Opinion
07-17-1907
Alan H. Strong and Fergus A. Dennis, for complainants. Barton B. Hutchinson and John T. Dooling, for defendants.
Two bills by the State Council, Junior Order United American Mechanics of New Jersey— one against Hollywood Council, No. 29, Junior Order United American Mechanics of New Jersey, and the other against Enterprise Council, No. 6, Junior Order United American Mechanics of New Jersey. Decree in each case for complainant.
See 64 Atl. 561.
The bill in the first of the above-stated causes was filed on the 9th day of June, 1904, and in the second cause on the 27th day of June, 1904. Shortly before those dates, namely on the 16th day of May, 1904, a bill was filed by the same complainant against the National Council, Junior Order United American Mechanics of North America. The three causes proceeded pari passu to issue and were brought to a hearing, and the testimony in the three causes was taken together; but the consideration of the merits of the two causes above stated was deferred until after the consideration and determination of the merits of the case against the National Council. That was determined in August, 1906, as reported in State Council, etc., v. National Council, etc., 64 Atl. 561. Several months having elapsed without an appeal having been taken from the decree which followed that opinion, the two causes above stated were also brought to a hearing.
Alan H. Strong and Fergus A. Dennis, for complainants. Barton B. Hutchinson and John T. Dooling, for defendants.
PITNEY, Advisory Master. These causes were brought on to a final hearing before me on the 14th day of March, 1907, before my resignation as Vice Chancellor had taken effect, at which time the testimony was closed. The argument, however, was postponed to the 2d day of May, which was after the date of my resignation, and when I was sitting as Advisory Master. At that time counsel for the defendants appeared and protested against my further proceeding with the consideration of the causes on the ground of an alleged lack of jurisdiction. Adjournment was then had to the 20th day of May. In the meantime the causes had been formally referred to me as Advisory Master. On that day the defendants again objected and withdrew from the causes, so that I have not had the benefit of their argument.

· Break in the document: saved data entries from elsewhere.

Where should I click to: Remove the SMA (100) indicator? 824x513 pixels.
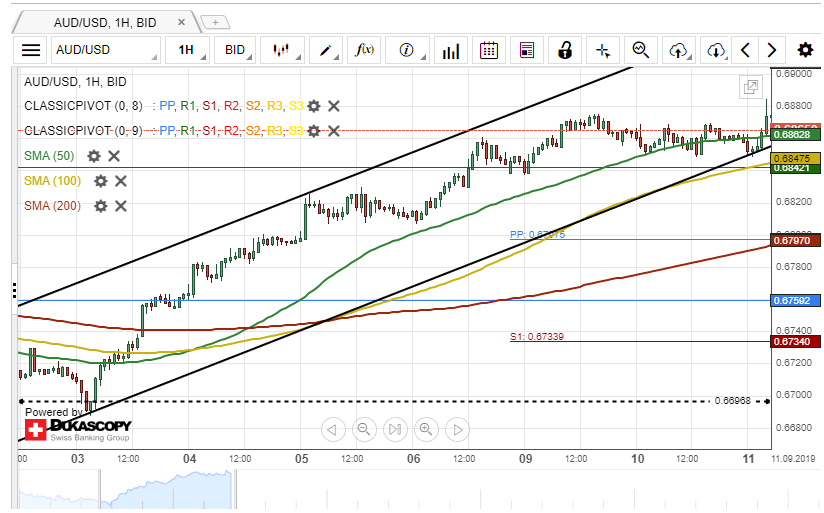pyautogui.click(x=121, y=181)
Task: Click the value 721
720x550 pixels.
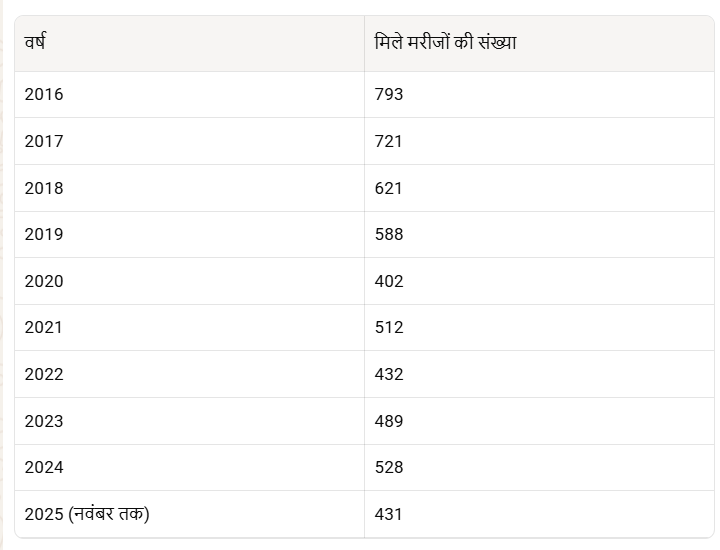Action: (389, 141)
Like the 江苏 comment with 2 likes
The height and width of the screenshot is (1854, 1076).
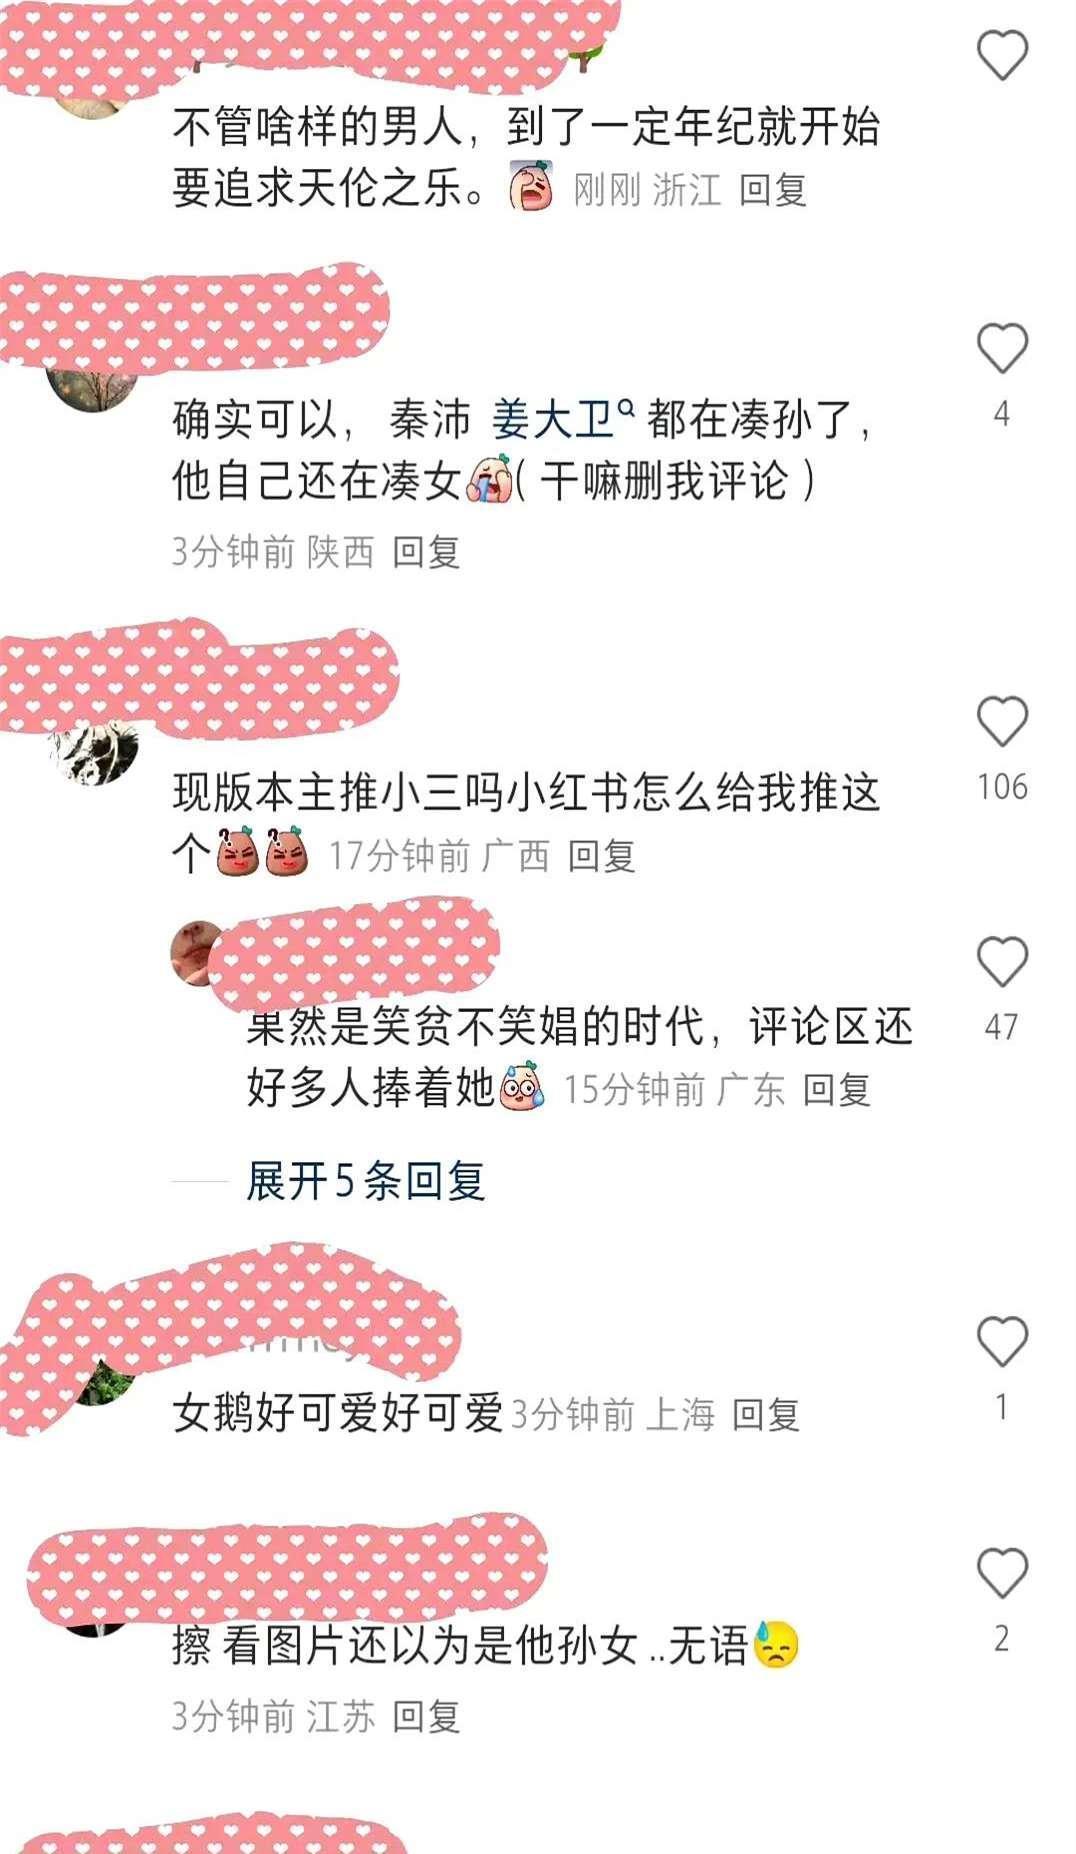(x=1002, y=1572)
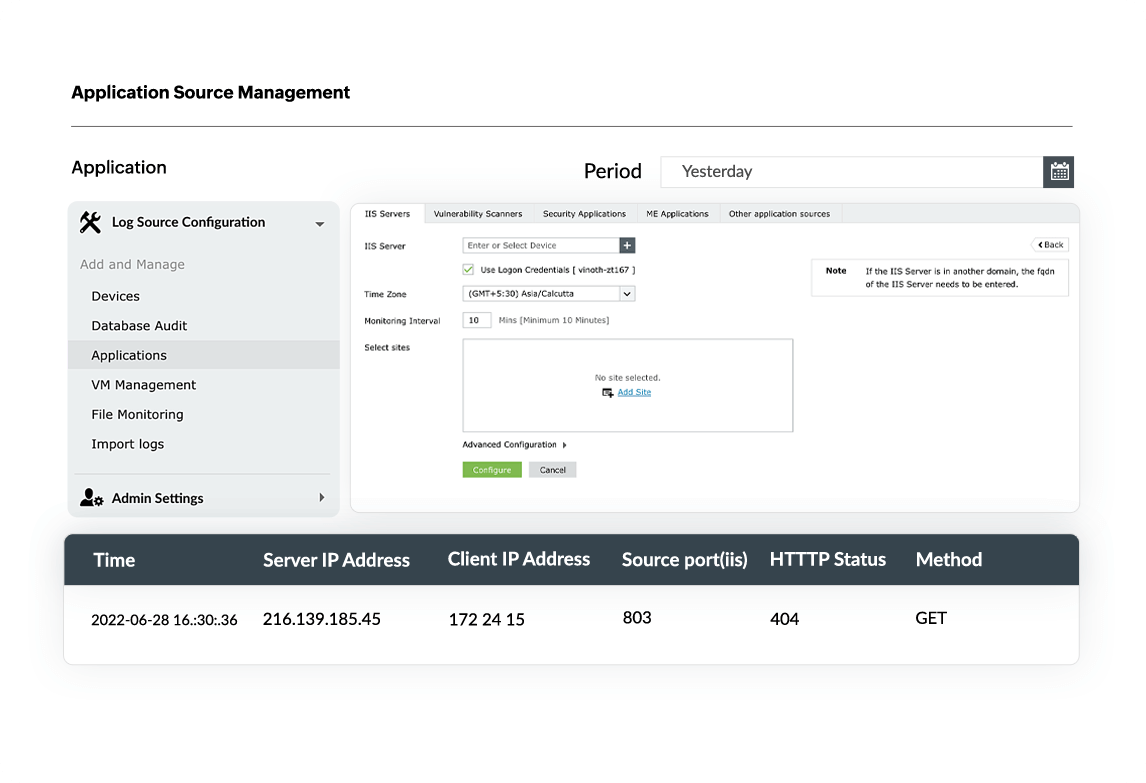
Task: Click the green Configure button
Action: (x=492, y=470)
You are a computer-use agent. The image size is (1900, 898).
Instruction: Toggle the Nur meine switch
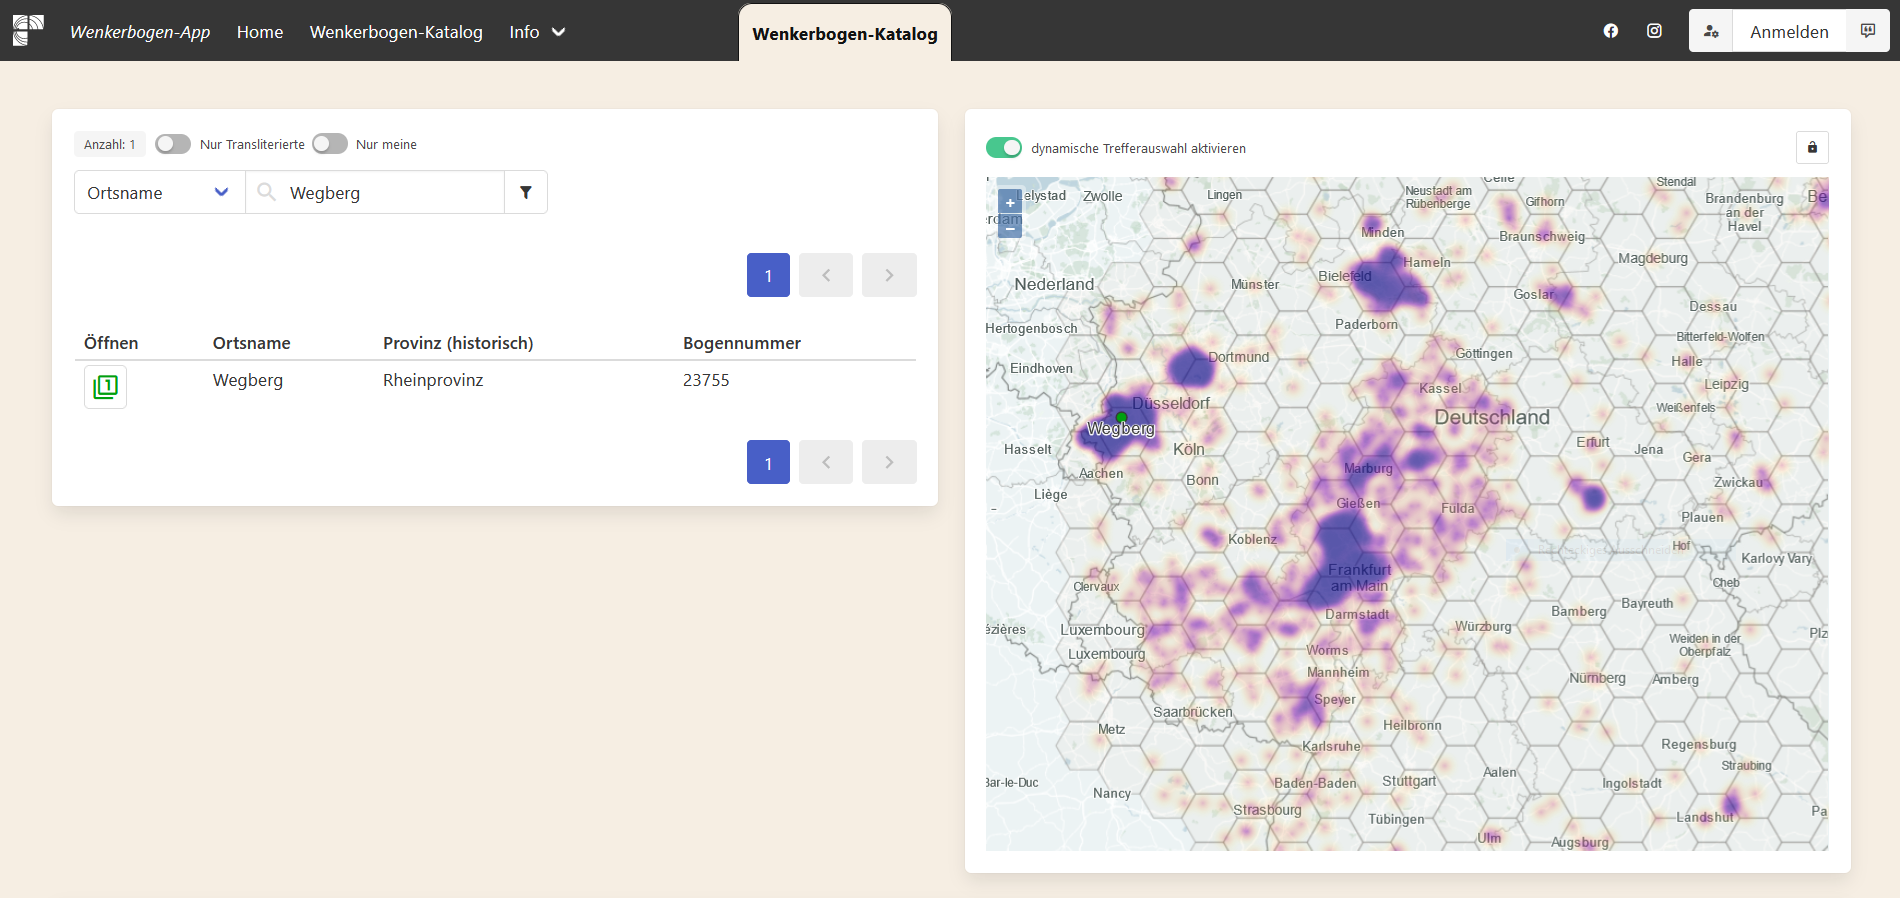click(x=329, y=144)
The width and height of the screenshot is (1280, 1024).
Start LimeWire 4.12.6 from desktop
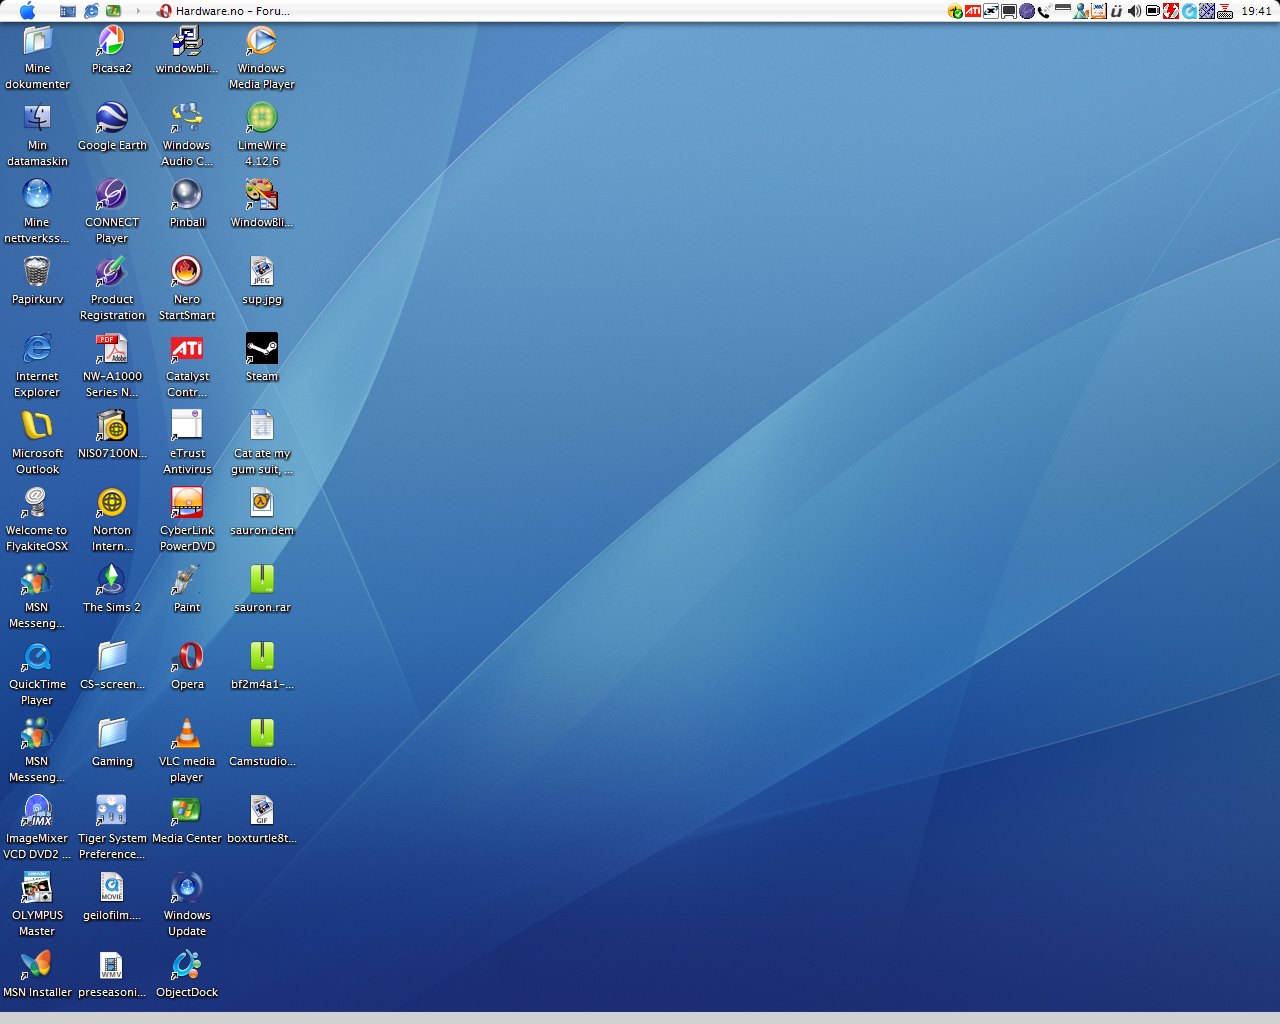pyautogui.click(x=262, y=119)
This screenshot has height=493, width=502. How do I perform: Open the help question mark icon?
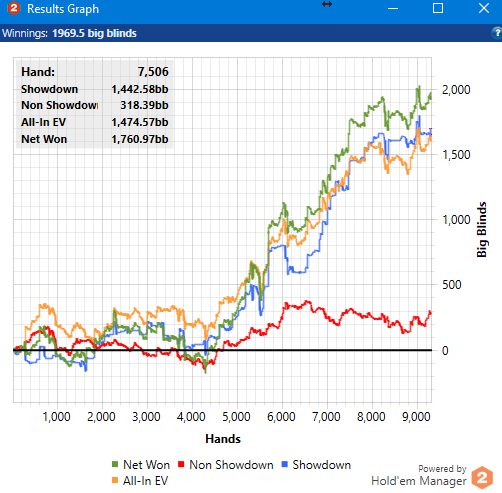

The case made by the bill and proofs against each defendant is substantially the same. The two defendants are subordinate councils of the State Council. Their relations to it are dealt with to some extent in the opinion above referred to in 64 Atl. 561. After the separation between the National Council and the State Council, as set forth in that opinion, the two defendants herein refused to follow and obey or in any manner recognize the authority of the State Council, whereupon the State Council instituted proceedings against each of the defendants, which were carried on strictly in accordance with the constitution and by-laws of the complainant, and after due notice to the defendants their several charters were revoked, with the result that all the property of the several defendants became vested in the complainant.
The object of these bills is to reach and recover possession of that property. The defendants by their answers admitted all the material facts in the case, and such as were not admitted by the answers were either admitted or proven, either on the original hearing in the suit against the National Council or at the hearing in these two causes on the 14th day of March, 1907. In fact, it is quite plain that the defendants by their several answers placed their defense wholly on the same ground that the National Council did, and in substance elected to stand or fall with it in its defense to that suit. No motion has been made to make any other defense, and I am unable to find any other in the case as disclosed. The cases are clearly within the well-defined line of decisions found in our own Reports and collected by me in Knights of Pythias v. Germania Lodge, etc., 56 N. J. Eq. 63, at page 73, 38 Atl. 341, of which I will here cite State Council, etc., v. Sharp, 38 N. J. Eq. 34, and Schubert Lodge v. Schubert Lodge, 56 N. J. Eq. 78, 38 Atl. 347, which followed the case of Knights of Pythias v. Gemania Lodge, supra.
I will advise a decree in each case, granting the complainant the relief prayed for.